* _网页节选_
┄┄┄┄┄┄┄┄┄┄

题目链接:http://acm.hdu.edu.cn/showproblem.php?pid=5289


题面:

Assignment Time Limit: 4000/2000 MS (Java/Others)    Memory Limit: 65536/65536 K (Java/Others)
Total Submission(s): 672    Accepted Submission(s): 335


Problem Description
Tom owns a company and he is the boss. There are n staffs which are numbered from 1 to n in this company, and every staff has a ability. Now, Tom is going to assign a special task to some staffs who were in the same group. In a group, the difference of the ability of any two staff is less than k, and their numbers are continuous. Tom want to know the number of groups like this.
 

Input
In the first line a number T indicates the number of test cases. Then for each case the first line contain 2 numbers n, k (1<=n<=100000, 0<k<=10^9),indicate the company has n persons, k means the maximum difference between abilities of staff in a group is less than k. The second line contains n integers:a[1],a[2],…,a[n](0<=a[i]<=10^9),indicate the i-th staff’s ability.
 

Output
For each test,output the number of groups.
 

Sample Input
2 4 2 3 1 2 4 10 5 0 3 4 5 2 1 6 7 8 9
 


5 28
Hint
First Sample, the satisfied groups include:[1,1]、[2,2]、[3,3]、[4,4] 、[2,3]
 

Author
FZUACM
 

Source


解题:

    比赛的时候,怎么想都想不正确。想去找近期的不合法的点,复杂度太高。

看了题解才知道是用ST算法的。先前不知道,这是一篇非常不错的ST算法的介绍。

javascript:void(0)

    枚举左边端点,二分右端点。用ST算法推断该区间是否合法,直至右端点到极限(即二分的左右边界相遇或交叉)。


代码:

#include <iostream>
#include <cstdio>
#include <cstring>
#include <queue>
#include <map>
#include <vector>
#include <cmath>
#include <algorithm>
#define mod 1000000007
using namespace std;
int t,n,k;
int a[100100],minn[100010][20],maxn[100010][20],mid;
long long ans;
void Rmq_Init()
{  
    int m=19;  
    for(int i=1;i<=n;i++) 
        maxn[i][0]=minn[i][0]=a[i];  
    for(int i=1;i<=m;i++)  
        for(int j=n;j;j--)
        {  
            maxn[j][i]=maxn[j][i-1];  
            minn[j][i]=minn[j][i-1];  
            if(j+(1<<(i-1))<=n)

┄┄┄┄┄┄┄┄┄┄

* _数据摘录_

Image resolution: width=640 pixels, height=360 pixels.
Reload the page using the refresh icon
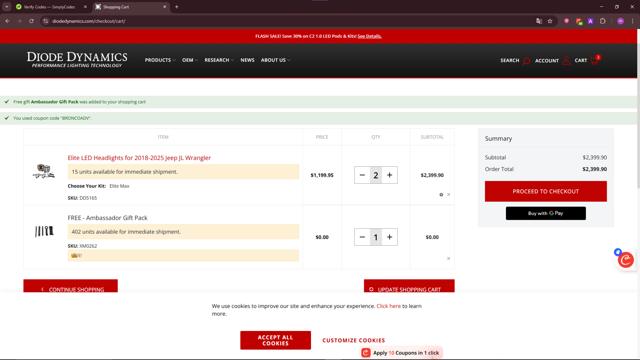tap(31, 21)
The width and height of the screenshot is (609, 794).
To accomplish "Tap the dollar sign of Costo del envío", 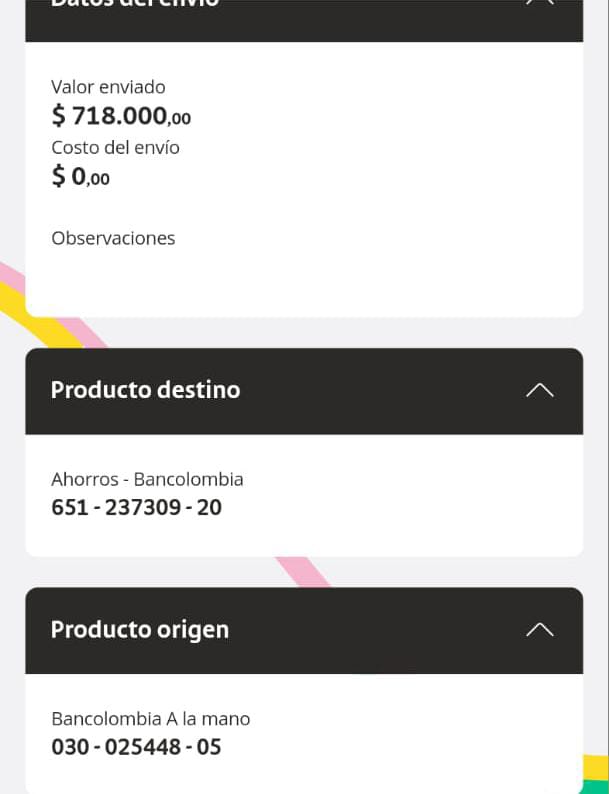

┄┄┄┄┄┄┄┄┄┄

* _待办事项_
1/ 请把网页节选里以含有“Total Submission(s): 672    Accepted”的词句开头、到“i-th staff’s ability.”为止的那一段一字不差地抄写出来。
2/ 请将全部记录逐行原样重写一遍,答案中不要包含图片。
网页节选和记录之间没有任何关联。

* _参考答案_
1/
Total Submission(s): 672    Accepted Submission(s): 335


Problem Description
Tom owns a company and he is the boss. There are n staffs which are numbered from 1 to n in this company, and every staff has a ability. Now, Tom is going to assign a special task to some staffs who were in the same group. In a group, the difference of the ability of any two staff is less than k, and their numbers are continuous. Tom want to know the number of groups like this.
 

Input
In the first line a number T indicates the number of test cases. Then for each case the first line contain 2 numbers n, k (1<=n<=100000, 0<k<=10^9),indicate the company has n persons, k means the maximum difference between abilities of staff in a group is less than k. The second line contains n integers:a[1],a[2],…,a[n](0<=a[i]<=10^9),indicate the i-th staff’s ability.

2/
Image resolution: width=640 pixels, height=360 pixels.
Reload the page using the refresh icon
tap(31, 21)
The width and height of the screenshot is (609, 794).
To accomplish "Tap the dollar sign of Costo del envío", 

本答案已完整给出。